IT. The physical act. Writing I mean?

Being creative should not be about location but the process of actually getting it down on paper, on the screen – and that typically takes a special place. Some people are lucky enough to have space enough to create their own writing zone with inspirational possessions around them and the ability to close the door onto solitude.  Some have special places out in the world with the oft-quoted anecdote about Harry Potter being brought to life surrounded by Edinburgh coffee drinkers sheltering from the rain. I’m not like that. 

I actually do have a place of my own. A desk, a PC, even a room I call a study.  But I don’t write there. My so-called study is a place for house admin, internet trawling and for meeting visitors to the house. My books come out the darkness, out of the mind locked away from the world – hot-housed so creativity is all there is to focus upon. There’s no writers’ block allowed, no breaks to make tea or put the washing on. Writing is all there is.

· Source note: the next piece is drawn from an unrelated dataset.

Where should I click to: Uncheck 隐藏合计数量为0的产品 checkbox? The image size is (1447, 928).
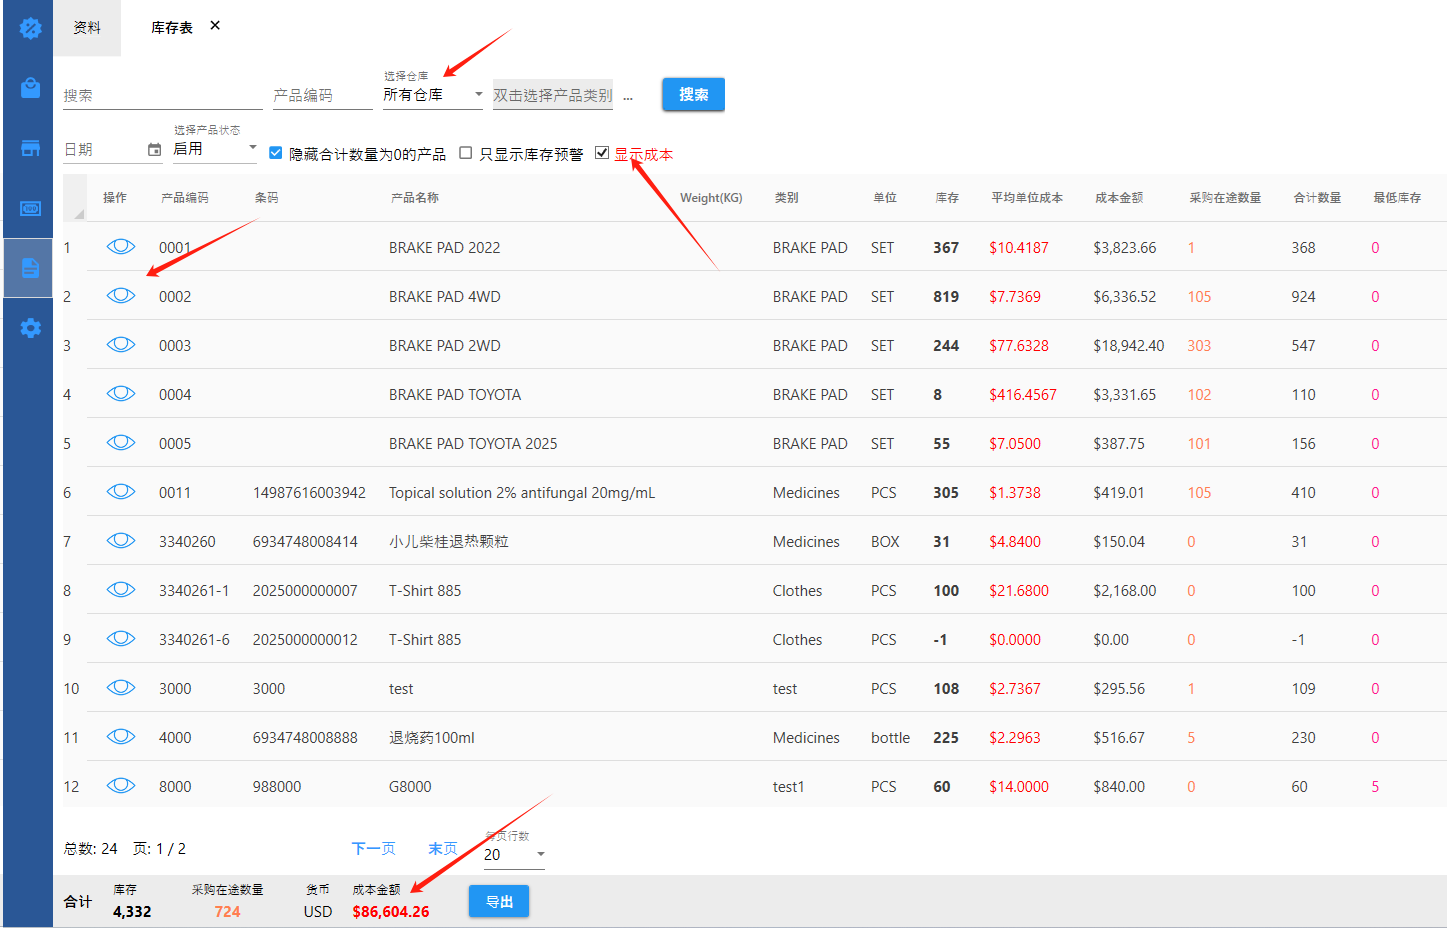coord(276,153)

Some would find it difficult to find the time and isolation. Being a single man with my own house gives me that opportunity. I have made the dark spaces in my house where only I go to find creativity, where the inner eye can be focussed on a single goal. It isn’t easy and it isn’t for everyone but for me it works. My output is my testament.

I’ll do it in secret, locked away from the world. But what I do is for everyone to share.





Pigeonholing

29 07 2013

Take a book.  A new book by an untried author.  I read one the other day – I won’t give away the title now because it still needs a bit of work – let’s give it a pen-name “ GW”. GW is a book that could be slotted into a number of different genres, sitting in the gray borders of thriller, crime, psychological suspense.  But for an agent or a publisher it is useful to package it up for a specific market.  Should a new author be worried about this?  Should he (for it is a he) look at the finished whole and think it needs improving so it better fits into the world’s view or, more to the point, finds the right shelf in Waterstones?

If he is writing just for fun, for himself, then no!  If he’s written the book he wanted to write then the world can like it or lump it!  However, if he is writing for profit, for recognition, for accolades then he should listen to all the professional advice he can get.  The key word there is professional.  He’s been hot-housed with that novel for years, he’s pruned it, nurtured it, loved it as much as any pigeon-fancier has his birds. Can he see what an outsider sees, does he have the experience to see what else can be done to give it a better start in life? 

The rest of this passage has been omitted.